Apesar dos problemas — a falta de leitores sendo o principal deles —, a criação literária brasileira ainda respira, mas está acamada
Por Fernando Lima Cunha
EMBORA SEPARADOS POR UMA GERAÇÃO e distanciados por freguesias ideológicas opostas, o escritor José Lins do Rego e o crítico literário Antonio Candido concordam num ponto: falta à literatura brasileira o que falta ao próprio Brasil, isto é, maturidade como povo, como nação; falta-nos uma civilização plenamente desenvolvida no país e, por conseguinte, na literatura nacional.
Em artigo para o jornal Folha da Manhã, em 1944, Antonio Candido opina:
“Nos romances que se publicam todo o dia entre nós, podemos dizer, sem medo, que não encontramos a verdadeira exploração vocabular, a verdadeira aventura da expressão. Por maiores que sejam, os nossos romancistas se contentam com posições já adquiridas, pensando naturalmente que o impulso generoso que os anima supre a rudeza do material. Raramente nos é dado encontrar um escritor que [...] procure estender o domínio do vocábulo sobre regiões mais complexas e mais inexprimíveis, ou fazer da ficção uma forma de conhecimento do mundo e das idéias.”¹
Por sua vez, José Lins do Rego explica nossa literatura com toda a peculiaridade que lhe cabe, numa carta de 1957:
“[O escritor francês André] Gide fala para literaturas de maturidade, e nós no Brasil [...] andamos em perigosa adolescência. O que é remédio para quem já deu um Montaigne não será dieta para quem carece de terra, de sol, de substâncias outras que organismos saturados repelem. Estamos nós brasileiros em tempo de muito precisar de viver, à grande.”²
E complementa:
“[...] nós no Brasil ainda estamos em plena selva. Ainda há muito trabalho para bandeirantes, para desbravadores, para gente dura e rude.”

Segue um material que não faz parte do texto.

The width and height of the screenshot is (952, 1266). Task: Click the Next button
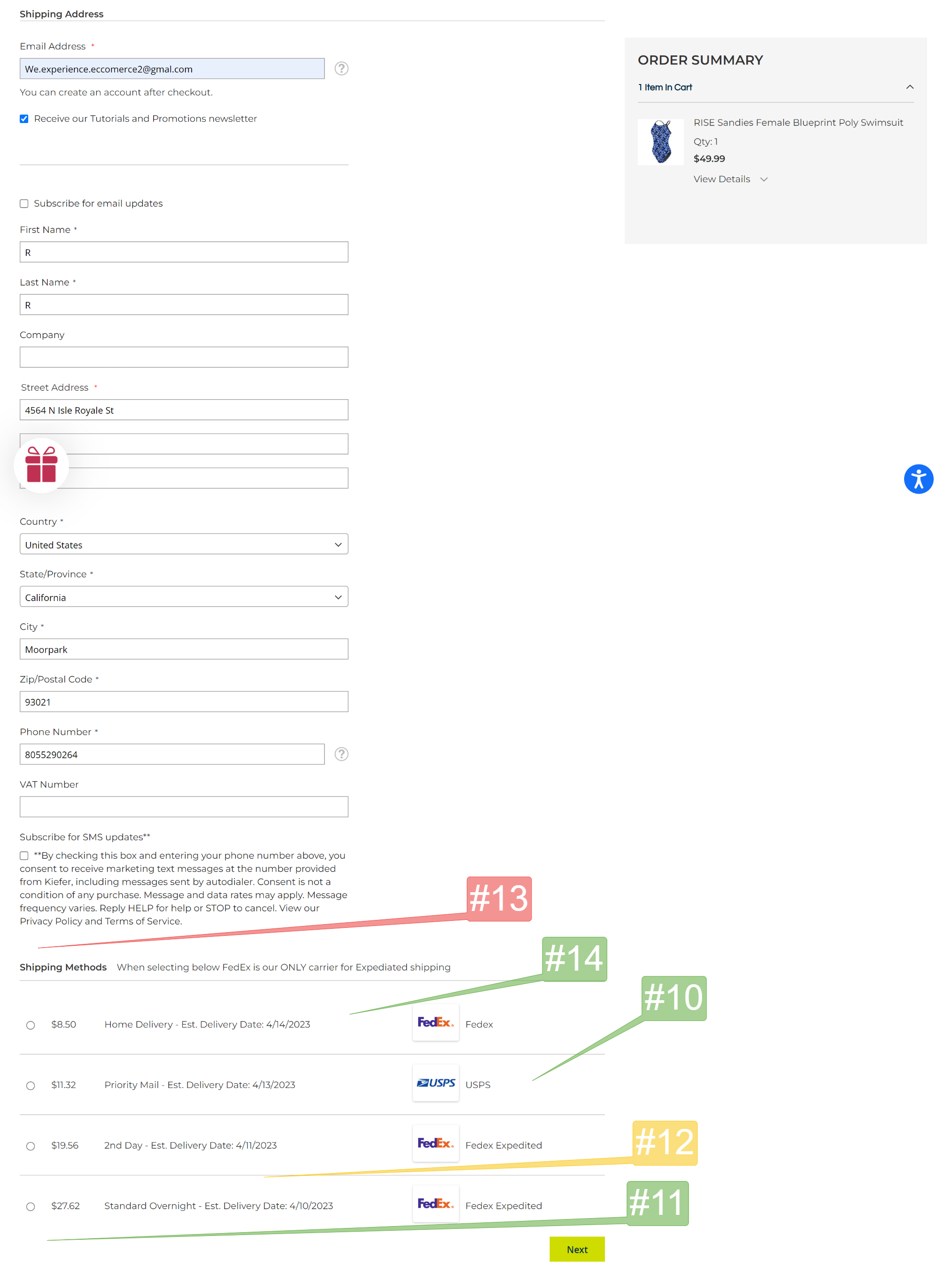[x=576, y=1250]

Enquanto os grandes dão diagnósticos, cá de nossa choupana reclamamos do Brasil e da brasilidade em geral; eis um de nossos esportes preferidos, que de tão praticado já nos acostumamos a ele tanto quanto o Maracanã acostumou-se a vaiar. Mas, se pararmos para pensar no que dizem Antonio Candido e José Lins, será difícil discordar de ambas as opiniões a respeito do tema “o que falta à literatura brasileira”.

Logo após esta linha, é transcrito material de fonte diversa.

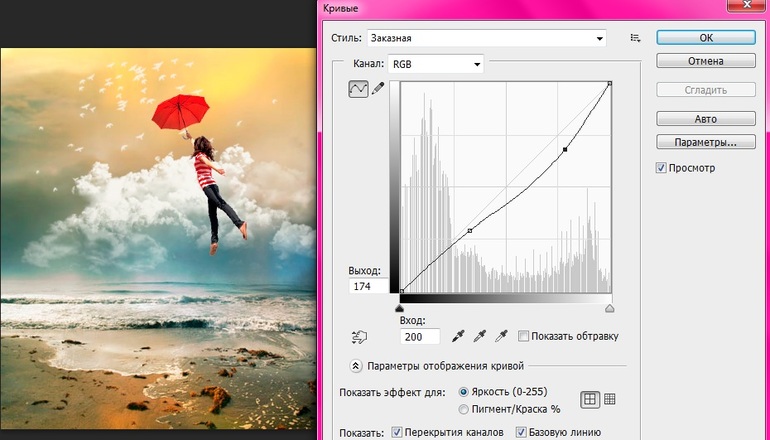Open the Стиль preset dropdown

Qual é o teor da reclamação, exatamente? Que falta é essa de que sofre a nossa literatura? Trata-se de certa queixa recorrente de que não temos a grande tragédia brasileira, o grande romance, o grande épico. Não são poucos os que apontam a terrível lacuna da qual é tão fácil reclamar quanto é difícil cravar com exatidão. Consideradas todas as coisas, não chegaremos a conclusões muito diferentes de Lins e Candido, mas podemos ir um pouco além, ainda concordando com eles.